Launching into familiar territory, she notes that regulations are estimated to cost business £100 billion (or 10 percent of GDP) a year, but then launches off in a tangent, suggesting that, while the regulatory burden continues to increase in this country, other continental economies are beginning to recognise the problem and do something about it.
Her catalogue of woes makes sombre reading, not least because a substantial part of the new burden coming our way cannot be blamed on “Brussels”. There is, for instance, the "Warwick Agenda", an agreed set of employment law reforms for Labour's third term, which was decided in July 2004 between union leaders and Government ministers.
The measures included ending the "two-tier workforce" in public services, extending the ban on the dismissal of striking workers from eight to 12 weeks and increasing redundancy pay.
Then there are the proposed extensions to "family-friendly policies", including increased paid maternity leave and greater flexibility for parents with young children, as advocated by Patricia Hewitt and seconded by the Chancellor. The Chancellor specifically announced in his pre-Budget Report that paid maternity leave would increase from six months to nine months in 2007, with the goal of a year's paid maternity leave.
Nevertheless, Brussels is right there, adding to the burden. Writes Ruth Lea, the Temporary Agency Workers Directive is temporarily in abeyance, but the Information and Consultation Workers Directive is due to be phased in between 2005 and 2008 and the Equal Treatment Directive concerning age and disability is due in 2006.
Coincidentally, also in the pages of the business section is news of another impost - the third EU money-laundering directive due to come into force at the beginning of 2005.

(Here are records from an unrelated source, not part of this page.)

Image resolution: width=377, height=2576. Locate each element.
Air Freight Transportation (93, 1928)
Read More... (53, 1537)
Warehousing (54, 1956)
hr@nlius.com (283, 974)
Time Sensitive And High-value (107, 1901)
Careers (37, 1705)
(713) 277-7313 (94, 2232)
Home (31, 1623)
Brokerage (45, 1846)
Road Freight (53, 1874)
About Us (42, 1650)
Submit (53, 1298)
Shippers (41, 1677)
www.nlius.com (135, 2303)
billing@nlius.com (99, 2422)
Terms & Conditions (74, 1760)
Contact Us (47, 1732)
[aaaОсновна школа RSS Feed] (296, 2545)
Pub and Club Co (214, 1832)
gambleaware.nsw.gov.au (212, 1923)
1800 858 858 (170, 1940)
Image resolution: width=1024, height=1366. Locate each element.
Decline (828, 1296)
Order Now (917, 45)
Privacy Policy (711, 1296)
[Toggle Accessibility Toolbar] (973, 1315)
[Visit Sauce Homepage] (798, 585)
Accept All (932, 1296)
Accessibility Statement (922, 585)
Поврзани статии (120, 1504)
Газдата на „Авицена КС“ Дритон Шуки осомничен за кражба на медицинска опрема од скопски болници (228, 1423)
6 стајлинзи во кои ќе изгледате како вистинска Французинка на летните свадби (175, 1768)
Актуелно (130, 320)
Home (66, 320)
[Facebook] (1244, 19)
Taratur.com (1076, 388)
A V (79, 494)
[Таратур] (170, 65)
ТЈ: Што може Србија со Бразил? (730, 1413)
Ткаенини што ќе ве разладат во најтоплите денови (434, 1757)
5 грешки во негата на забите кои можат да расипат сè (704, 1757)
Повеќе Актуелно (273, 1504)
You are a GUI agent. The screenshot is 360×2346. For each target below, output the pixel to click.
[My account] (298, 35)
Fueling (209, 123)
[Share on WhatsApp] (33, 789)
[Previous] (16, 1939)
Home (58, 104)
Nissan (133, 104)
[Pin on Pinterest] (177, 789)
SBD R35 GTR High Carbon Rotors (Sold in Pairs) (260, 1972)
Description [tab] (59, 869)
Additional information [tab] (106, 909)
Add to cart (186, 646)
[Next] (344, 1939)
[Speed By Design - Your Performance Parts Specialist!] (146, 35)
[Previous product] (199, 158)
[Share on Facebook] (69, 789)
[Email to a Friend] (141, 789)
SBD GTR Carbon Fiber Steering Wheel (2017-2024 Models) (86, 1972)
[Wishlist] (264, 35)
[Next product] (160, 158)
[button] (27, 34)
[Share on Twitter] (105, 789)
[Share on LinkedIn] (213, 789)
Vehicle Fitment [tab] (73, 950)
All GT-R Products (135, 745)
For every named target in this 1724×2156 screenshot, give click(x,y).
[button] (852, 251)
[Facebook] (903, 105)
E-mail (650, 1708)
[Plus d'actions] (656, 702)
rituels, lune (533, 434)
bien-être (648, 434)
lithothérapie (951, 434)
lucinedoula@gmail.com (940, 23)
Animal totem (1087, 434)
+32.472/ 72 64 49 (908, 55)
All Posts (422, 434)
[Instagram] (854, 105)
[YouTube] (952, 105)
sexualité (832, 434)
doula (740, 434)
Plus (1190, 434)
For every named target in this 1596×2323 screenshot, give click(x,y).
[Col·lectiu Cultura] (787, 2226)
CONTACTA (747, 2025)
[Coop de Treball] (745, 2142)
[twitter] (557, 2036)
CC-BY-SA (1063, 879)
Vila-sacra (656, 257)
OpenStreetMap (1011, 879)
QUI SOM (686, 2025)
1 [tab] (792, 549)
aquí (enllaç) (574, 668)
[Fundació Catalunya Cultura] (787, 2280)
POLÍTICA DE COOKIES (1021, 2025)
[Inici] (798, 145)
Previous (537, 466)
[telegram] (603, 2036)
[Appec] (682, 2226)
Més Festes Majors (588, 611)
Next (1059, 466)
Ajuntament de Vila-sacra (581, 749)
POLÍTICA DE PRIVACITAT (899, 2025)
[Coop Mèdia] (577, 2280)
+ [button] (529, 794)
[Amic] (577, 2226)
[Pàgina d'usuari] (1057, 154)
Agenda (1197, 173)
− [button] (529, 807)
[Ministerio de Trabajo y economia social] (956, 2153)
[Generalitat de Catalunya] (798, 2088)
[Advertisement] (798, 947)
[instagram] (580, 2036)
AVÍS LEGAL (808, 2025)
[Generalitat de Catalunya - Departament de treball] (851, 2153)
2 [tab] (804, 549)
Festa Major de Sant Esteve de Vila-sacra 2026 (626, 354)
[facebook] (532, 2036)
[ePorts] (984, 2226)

The two earlier money laundering directives are estimated to have cost the British financial services sector around £100m and now, under the regime imposed by this new directive, universities and service businesses such as office cleaning companies will need to change their business practices, being prepared to notify authorities of any suspicious transactions – i.e., any customers who want to pay more than €15,000 in cash.
The third directive will draw in a host of businesses that are less attuned and not so aware of the risks of money laundering, and that will in many cases not have the necessary safeguards in place. The need for these companies to now track and report on potential money laundering attempts will introduce a new administrative burden – and cost.
It is suggested that, for many companies, the solution is to appoint a specific person to deal with the regulations but, as always, this would be costly for smaller businesses.
If these regulations actually achieved anything – like preventing terrorist activity – there might be some justification for them but, as some experts have observed, the flow of notifications has now become so great that it exceeds the authorities' capabilities to process them. Suspicious cash movements tend to be "buried" in the welter of information about perfectly legitimate transactions and the problem is now set to become considerably worse.
As always, the answer is "targeted" intelligence but this has never been the strong suit of government – and especially EU – organisations, which prefer to go through the procedural motions rather than achieve anything constructive.
Thus, in the dog days of the old year, as we look forward to the bright new year of 2005, the story remains the same – another day, another regulation. And, if Ruth Lea is asking "who'd run a business", increasingly, to the detriment of economic activity in this country, the answer is "not me, guv".